Task statement:
Leave out all pictures. Extract exactly the lines from the one containing "The image size" through the end of the data.
——————————
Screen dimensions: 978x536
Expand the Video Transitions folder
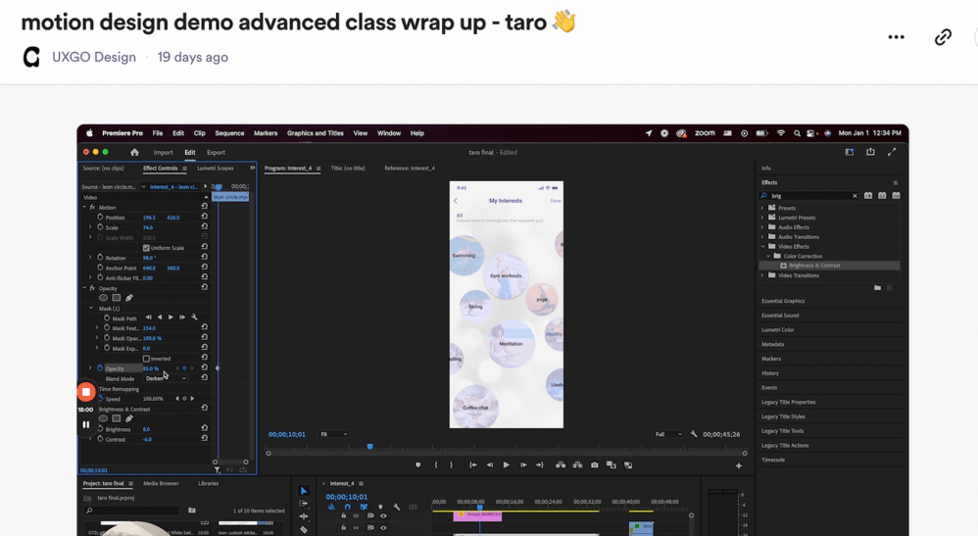pyautogui.click(x=764, y=275)
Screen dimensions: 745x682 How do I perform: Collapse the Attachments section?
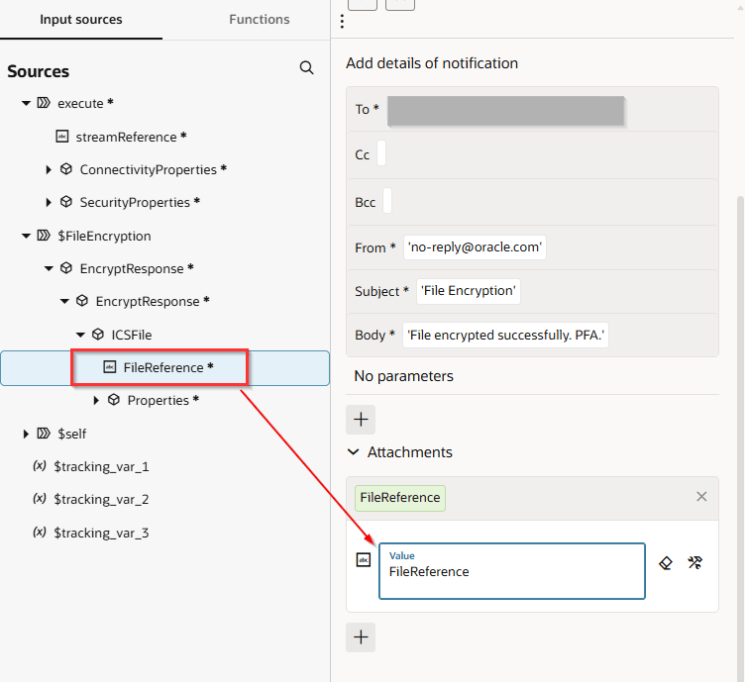coord(354,452)
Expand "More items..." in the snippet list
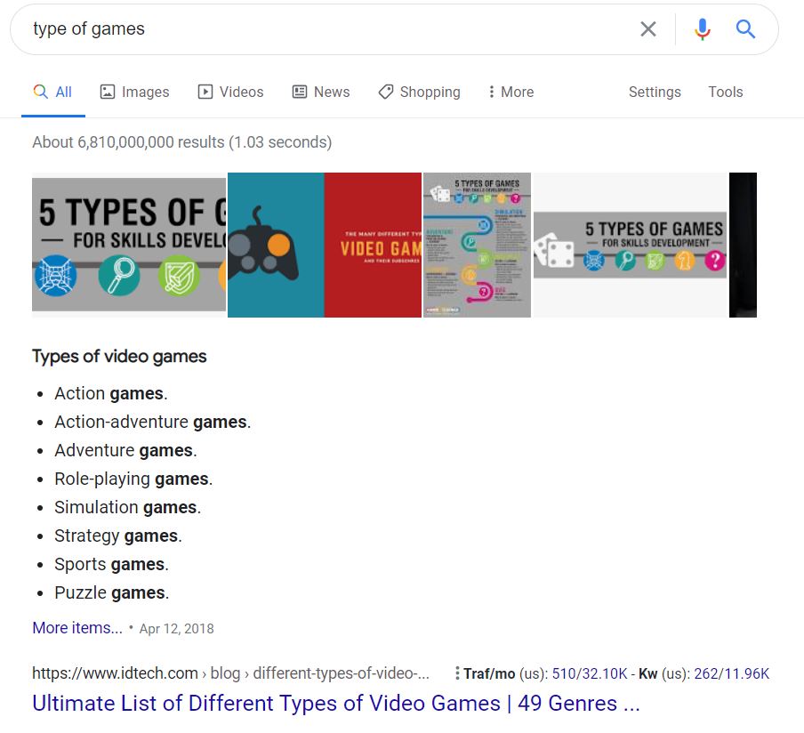 point(76,627)
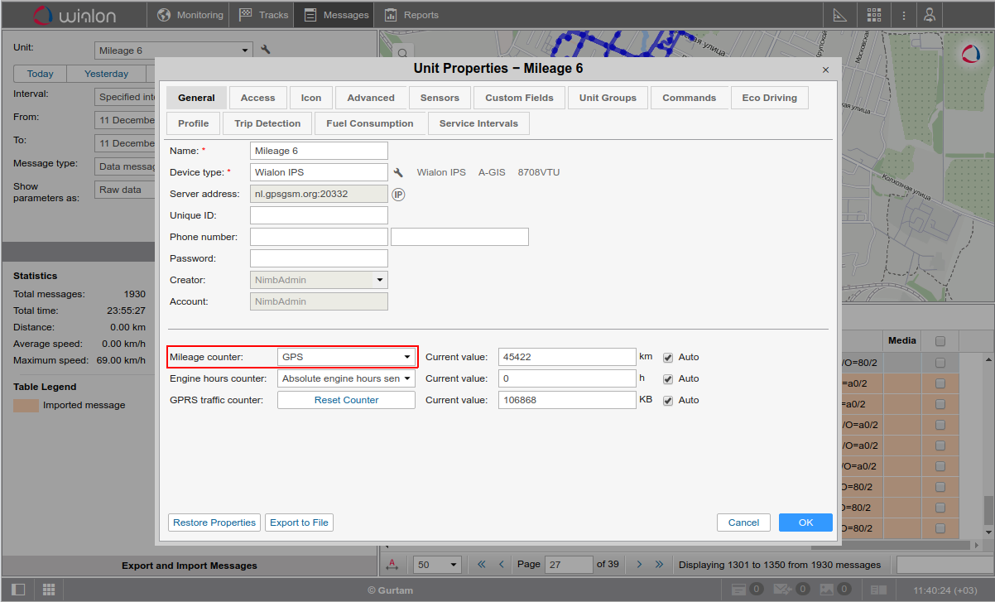Viewport: 995px width, 602px height.
Task: Click the Reset Counter button
Action: coord(346,400)
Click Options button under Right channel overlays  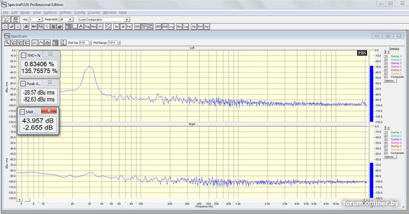(390, 157)
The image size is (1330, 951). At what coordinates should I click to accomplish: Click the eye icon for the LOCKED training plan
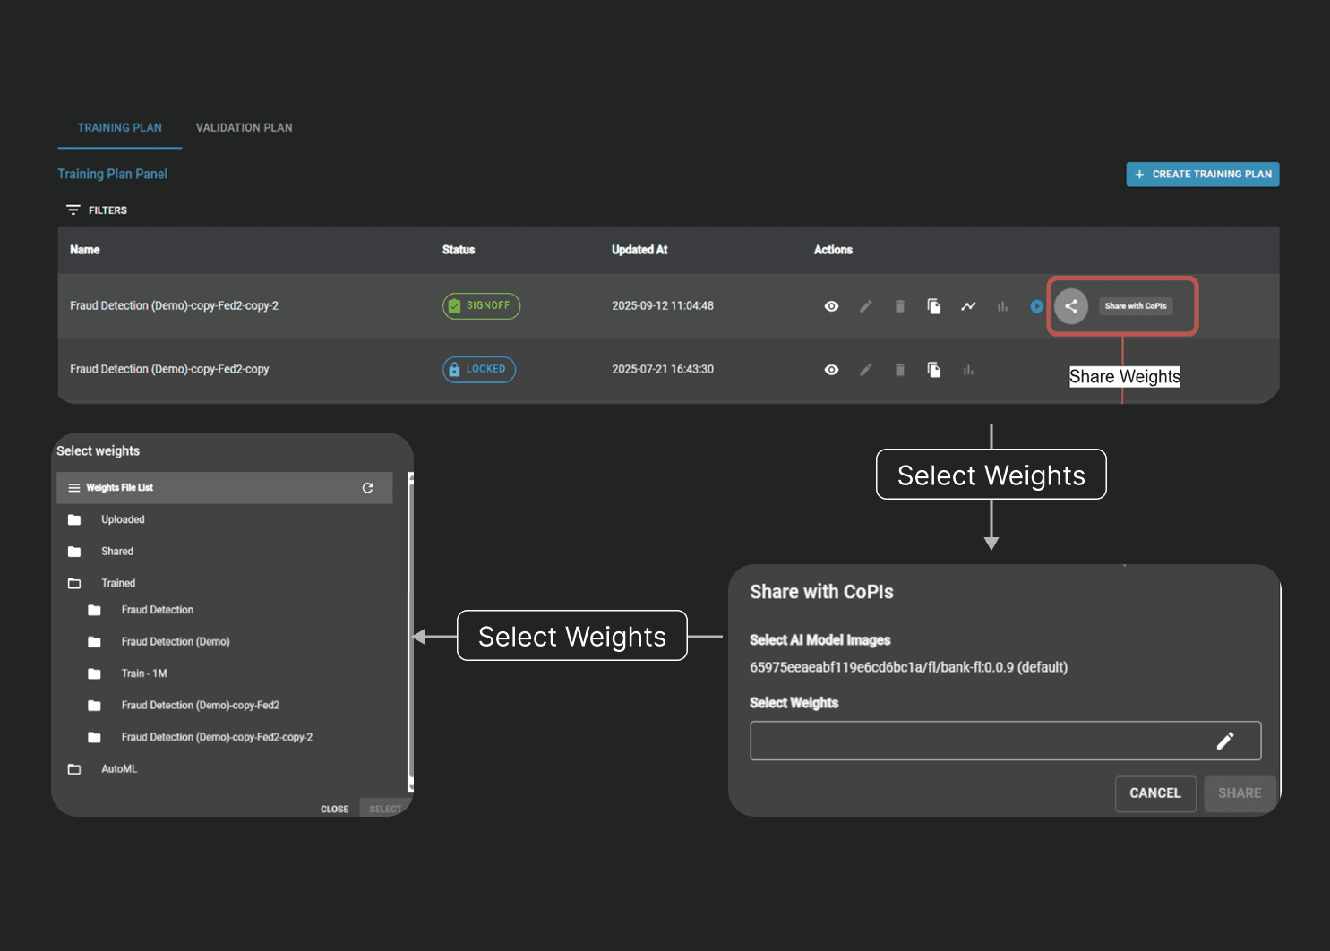point(831,370)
——————————
Answer box:
The image size is (1330, 951). At what coordinates should I click to accomplish: Click the eye icon for the LOCKED training plan
point(831,370)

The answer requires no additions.